Civil Rights Defenders Condemns Violent Crackdowns on Peaceful Protests in Azerbaijan

Photo: Mostphotos/Luca Mason

On Saturday, Azerbaijani police detained more than 100 people at a peaceful protest rally in central Baku, including the leader of the opposition party Popular Front. Civil Rights Defenders calls upon the Azerbaijani authorities to respect freedom of assembly and investigate the mass arrests and use of excessive force to disperse protests in Baku on Saturday and Sunday.

The Azerbaijani government insists the rally was illegal as the organisers did not obtain a permit; however, this legislation is not in line with European standards and by routinely refusing to sanction protests, the government has made complying with the law impossible. As a member of the Council of Europe and signatory to the European Convention on Human Rights, the violent crackdown and dispersal of the protests is a clear violation of Article 11 of the Convention.

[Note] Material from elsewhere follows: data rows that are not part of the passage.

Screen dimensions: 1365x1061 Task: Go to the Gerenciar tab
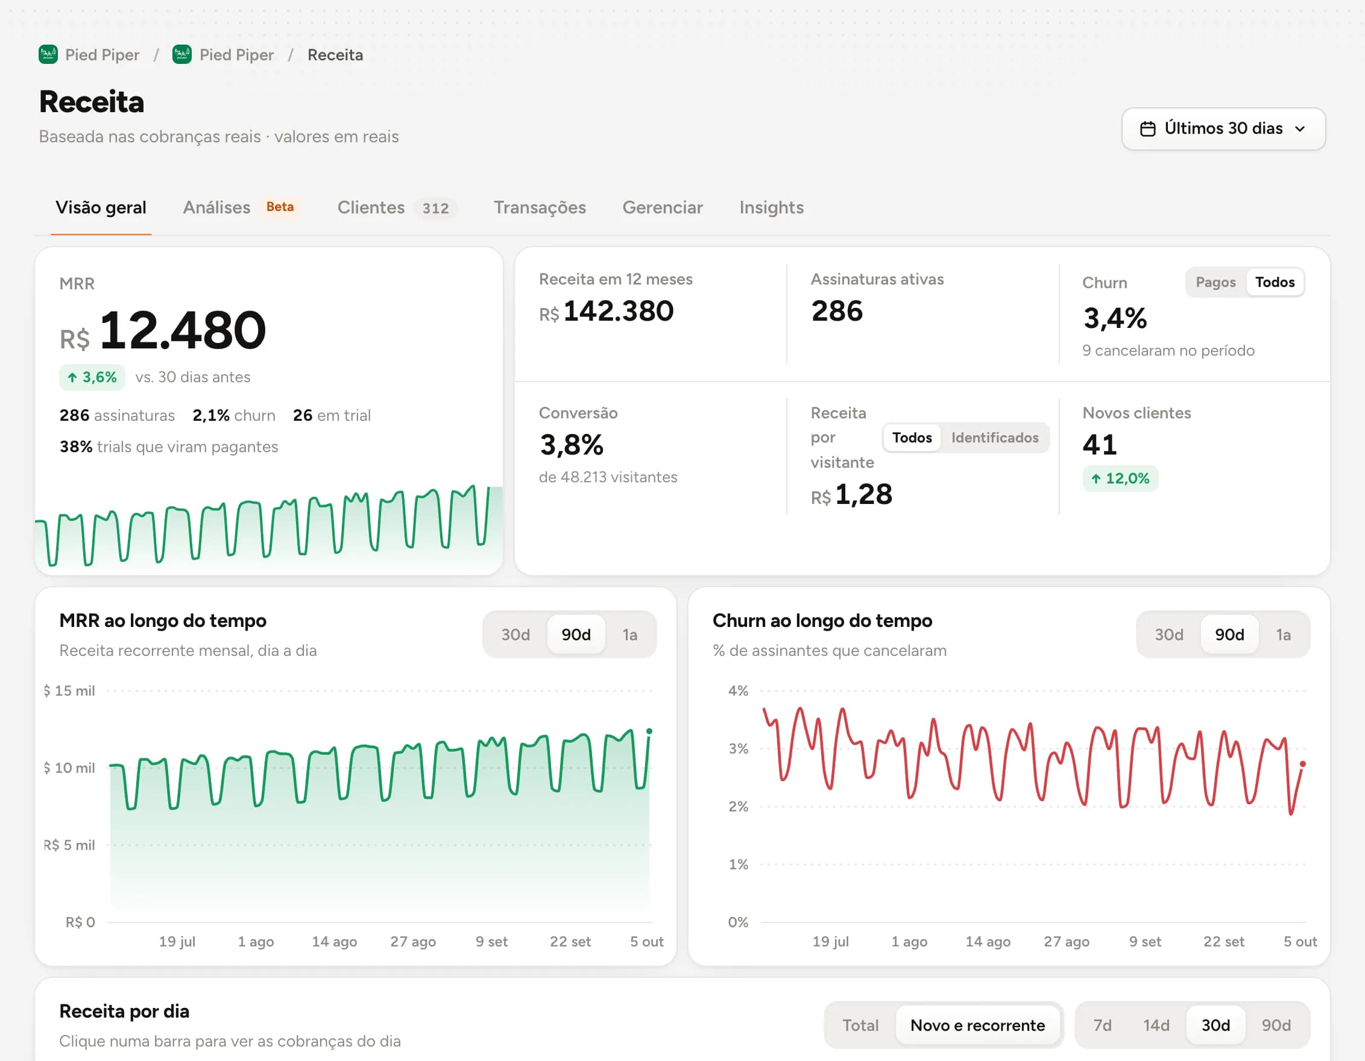[x=662, y=207]
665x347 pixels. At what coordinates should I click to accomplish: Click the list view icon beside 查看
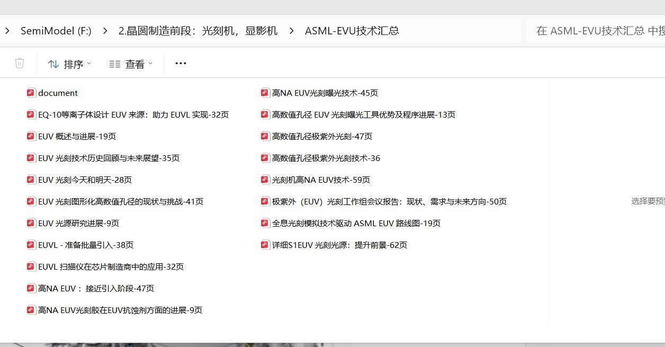[114, 63]
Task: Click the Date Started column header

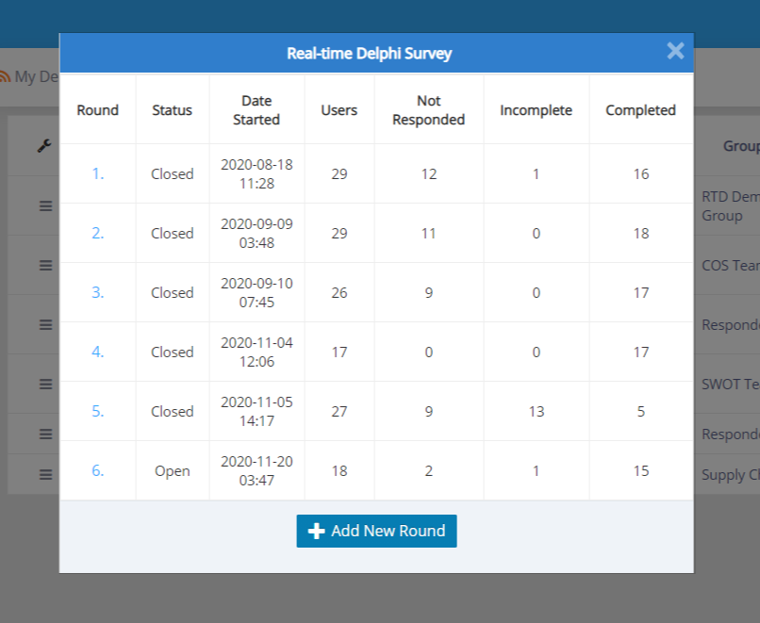Action: 256,110
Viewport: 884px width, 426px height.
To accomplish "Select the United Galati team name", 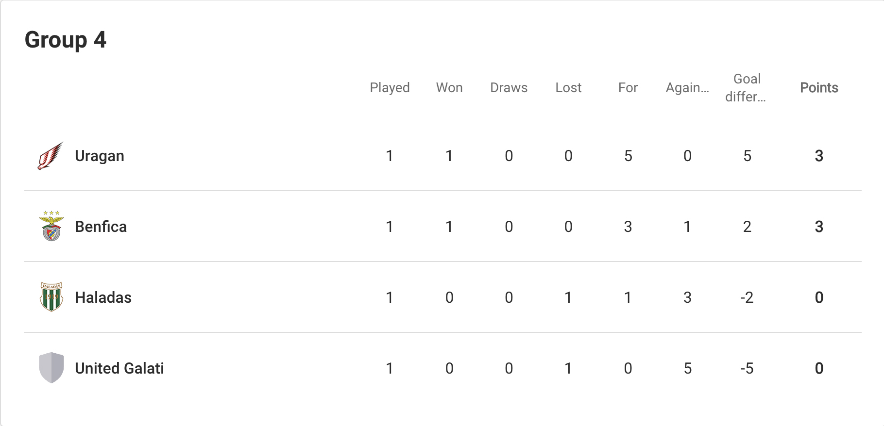I will click(x=119, y=368).
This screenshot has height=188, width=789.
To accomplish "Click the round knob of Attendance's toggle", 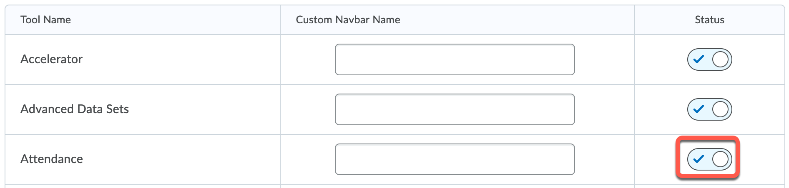I will point(720,159).
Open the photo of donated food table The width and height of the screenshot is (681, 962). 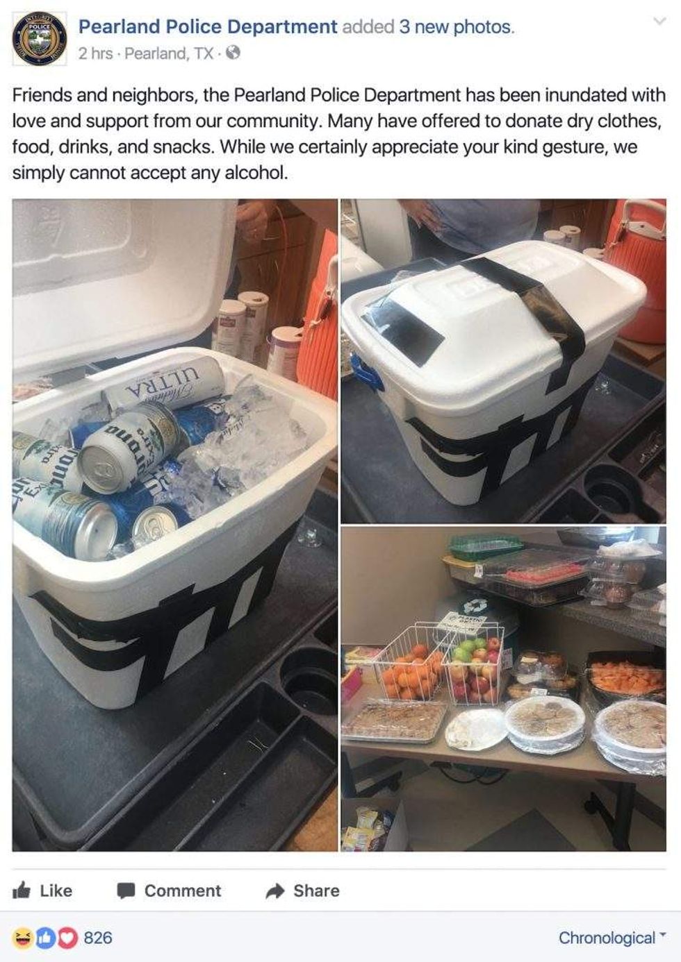click(503, 689)
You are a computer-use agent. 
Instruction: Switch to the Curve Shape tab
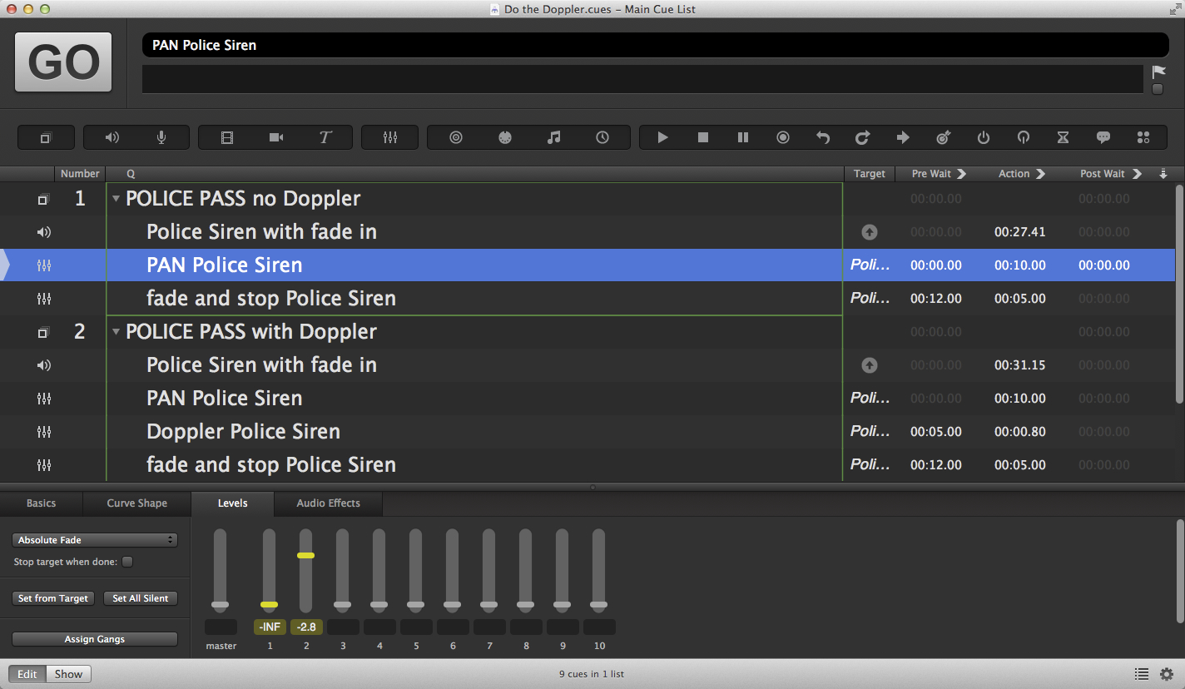pyautogui.click(x=136, y=503)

The response to the protest was both excessive and severely violent. Mobile and broadband internet were shut down in the city center, a first in the country’s history. Several metro stations were closed and major downtown streets blocked off in advance of the rally. The scale of the crackdown has made determining exact numbers unclear, but in addition to the arrests at the rally, at least 10 individuals were arrested beforehand and sentenced to administrative detention. One of them, the mother of the former political prisoner and activist Giyas Ibrahimov, was held by police all Saturday without charges or explanation.

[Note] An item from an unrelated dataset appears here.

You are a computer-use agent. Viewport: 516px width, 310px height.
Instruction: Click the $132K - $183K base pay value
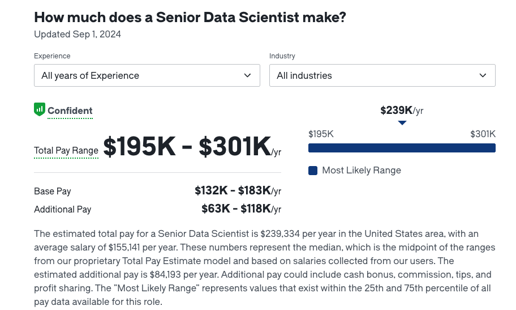tap(238, 190)
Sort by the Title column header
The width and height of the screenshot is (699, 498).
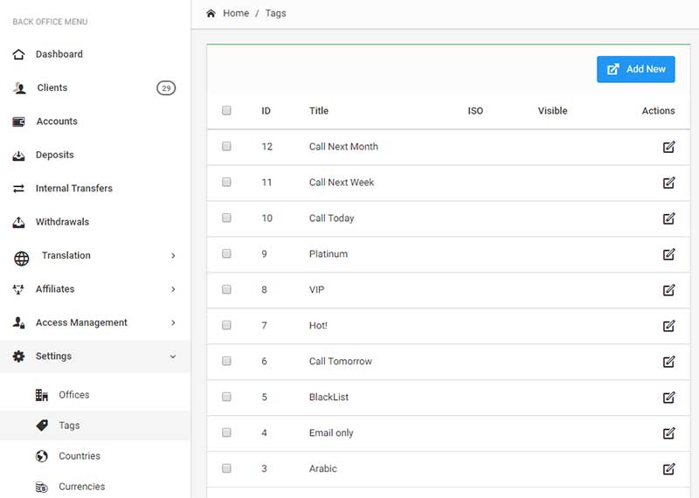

On Sunday, feminist activists, some of whom were minors, held a separate peaceful rally condemning violence against women and for Azerbaijan to ratify the Istanbul Convention on violence against women. This rally was also violently dispersed.

Despite the efforts of the government to limit coverage of the protests by shutting down the internet, there is abundant evidence on social media of the use of excessive force and violence against protesters and journalists. Many of those detained have not been permitted to meet with a lawyer and are being held incommunicado after being sentenced to administrative arrest for 15 or 30 days – a tactic the Azerbaijani police have used in the past to hide physical evidence of torture. The detained activist and journalist Tofiq Yaqublu told his family that he had broken a rib and was being denied medical care, and opposition leader Ali Karimli said he was beaten unconscious while in police custody.

The Azerbaijani government has responded hostilely to international criticism. In a formal statement, the Ministry of Foreign Affairs of Azerbaijan referred an EU statement on the protests as adhering to “double standards” and added “it is unacceptable to speak with Azerbaijan in such a language.” It appears to have backed down from an initial approach of portraying the protesters as tools of foreign embassies, as taped private conversations between an activist and EU and American diplomats that were broadcast by government-friendly media over the weekend had been scrubbed from the internet by Monday afternoon.

Civil Rights Defenders calls upon the Azerbaijani government to respect freedom of assembly, release the remaining detained protesters, and investigate the members of law enforcement who used excessive force against this weekend’s rallies. In light of the Azerbaijani government’s published denial of this weekend’s well-documented events, we call upon Azerbaijan’s international partners in the European Union and Council of Europe to push it to adhere to international commitments to fundamental rights and the rule of law.